The second part of the insight, no less important, is that many of the most important and intractable obstacles that business owners face are self-created. “Success is so often defined by what is happening inside of us, not by the externals,” says Bogan. “The biggest challenges are rooted in the belief systems and internal biases that the advisor unconsciously brings to his or her business, rather than (as most of us believe) the challenges that come at us from the external environment.”

Every advisor’s biggest challenges can be overcome only if the advisor can start consciously addressing the hidden assumptions, self-limiting beliefs, misconceptions and subconscious cries for acceptance that all of us acquire in our journey through life.

For Bogan, this insight had been there all along. “When I was doing practice management consulting, it was a huge help to the firms I was working with; you could see the difference,” Bogan explains. “But as I look back on it, the place where I was always most effective at effecting change was in these conversations that went beyond consulting and advice to explore the mindset of the owner. My advice worked best when I was getting people off-balance, when I was able to help them look at their situations through a different lens.”

She now believes that these conversations are the key for advisors to build the businesses they originally envisioned. “If you’re not whole in who and how you are, what you’re bringing, what purpose you have, and how you bring it to your business and to your clients, then you’re building on a shaky foundation,” Bogan explains. “The challenges that you carry around inevitably show up in your business.
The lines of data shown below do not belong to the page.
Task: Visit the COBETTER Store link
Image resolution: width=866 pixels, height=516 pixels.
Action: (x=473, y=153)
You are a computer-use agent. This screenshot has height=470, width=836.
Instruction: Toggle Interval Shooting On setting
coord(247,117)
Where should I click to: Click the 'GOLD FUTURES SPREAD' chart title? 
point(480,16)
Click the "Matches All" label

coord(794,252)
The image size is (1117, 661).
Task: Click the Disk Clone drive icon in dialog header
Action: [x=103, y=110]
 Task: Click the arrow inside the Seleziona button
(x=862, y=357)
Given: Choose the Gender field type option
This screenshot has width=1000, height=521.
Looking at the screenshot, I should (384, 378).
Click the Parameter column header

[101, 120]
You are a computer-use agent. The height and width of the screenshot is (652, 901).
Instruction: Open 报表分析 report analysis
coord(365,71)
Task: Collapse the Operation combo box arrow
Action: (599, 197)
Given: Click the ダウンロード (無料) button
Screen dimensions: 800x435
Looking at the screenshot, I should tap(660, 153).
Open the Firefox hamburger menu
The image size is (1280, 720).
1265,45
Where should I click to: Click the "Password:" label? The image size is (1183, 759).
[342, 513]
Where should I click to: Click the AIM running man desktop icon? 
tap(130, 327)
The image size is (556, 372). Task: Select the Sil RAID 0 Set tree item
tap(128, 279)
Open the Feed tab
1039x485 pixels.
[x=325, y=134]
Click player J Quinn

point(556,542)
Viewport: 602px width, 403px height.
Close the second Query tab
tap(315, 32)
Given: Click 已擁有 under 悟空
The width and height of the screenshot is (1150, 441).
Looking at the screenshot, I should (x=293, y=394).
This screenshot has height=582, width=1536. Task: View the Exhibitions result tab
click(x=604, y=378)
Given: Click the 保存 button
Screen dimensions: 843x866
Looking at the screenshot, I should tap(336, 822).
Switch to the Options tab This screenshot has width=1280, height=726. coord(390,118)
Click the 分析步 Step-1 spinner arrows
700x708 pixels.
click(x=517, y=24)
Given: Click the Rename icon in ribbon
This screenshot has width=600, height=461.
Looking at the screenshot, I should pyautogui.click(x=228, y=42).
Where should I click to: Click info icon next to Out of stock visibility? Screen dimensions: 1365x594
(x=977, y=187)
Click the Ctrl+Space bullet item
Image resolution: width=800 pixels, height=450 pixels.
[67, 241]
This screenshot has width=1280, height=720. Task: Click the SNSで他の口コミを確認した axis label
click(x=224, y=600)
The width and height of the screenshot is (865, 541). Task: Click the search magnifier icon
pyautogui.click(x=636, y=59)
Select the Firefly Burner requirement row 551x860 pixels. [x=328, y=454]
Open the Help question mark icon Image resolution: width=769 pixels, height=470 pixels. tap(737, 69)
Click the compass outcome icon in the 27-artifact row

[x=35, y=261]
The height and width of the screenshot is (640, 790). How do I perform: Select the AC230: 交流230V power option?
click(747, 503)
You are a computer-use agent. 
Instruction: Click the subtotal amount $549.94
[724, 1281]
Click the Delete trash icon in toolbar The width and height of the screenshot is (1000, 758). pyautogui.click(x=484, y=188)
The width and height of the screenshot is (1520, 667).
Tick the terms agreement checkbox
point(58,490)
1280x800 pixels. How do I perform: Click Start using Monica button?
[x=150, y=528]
So my premise is: if you aren’t satisfied with your business, don’t look out there, look within.”

“If you’re bringing dysfunction to the business, the business, as a reflection of those dysfunctions, will be dysfunctional,” Bogan continues. “What I want for business owners is to show them how to become limitless.”

Overcoming limitations

But how can people with ingrained flaws become limitless? Isn’t that an impossible idea?

“Here is what I absolutely know to be true, based on my own personal experience and the work I’ve done over the last 20 years,” says Bogan: “anything is possible; some things are just harder than others. In my experience, your goals and desires can absolutely become reality if you’re willing to do the work. It’s just that the work isn’t what most people think it is.”

In fact, if you look around you, it seems like a lot of scientists, gurus, coaches and spiritual advisors are approaching the same insight from different directions.

“There are an infinite number of resources about personal performance” says Bogan. “Some people define it in terms of religion and spirituality, or meditation, or neurophysiology and optimizing brain functioning. Irrespective of your beliefs or approach, the commonality is that we can change and grow, and we can create a life (and business) that we love. After two years of exploring these subjects, it’s clear to me that there’s something here worth talking about, worth focusing on more purposefully. We are the creators of our reality, whether we are satisfied with it or not. I’ve experienced this in my own life in some very compelling, often painful, ways. Benefiting from this knowledge requires being open to the lessons, understanding how we work beyond the surface, and being willing to approach yourself and your work in a different way.”

Bogan notes that if you’re wondering if this applies to you, simply keep in mind that ‘feedback is your friend’. If you’re not really happy, if you’re dissatisfied with your business, your clients, your work relationships, your marriage, your bank account, your physique (or anything else) in ways that leave you frustrated, tense or wanting – that is valuable feedback, your own way of letting yourself know that things aren’t in alignment.

The real question Bogan wants to ask us is why we tolerate anything less than our limitless potential. “Either you’re living and working in ways that help you, enable you to grow and give you joy…or you’re not,” she says. The real question is whether we’re ready to do something about this condition.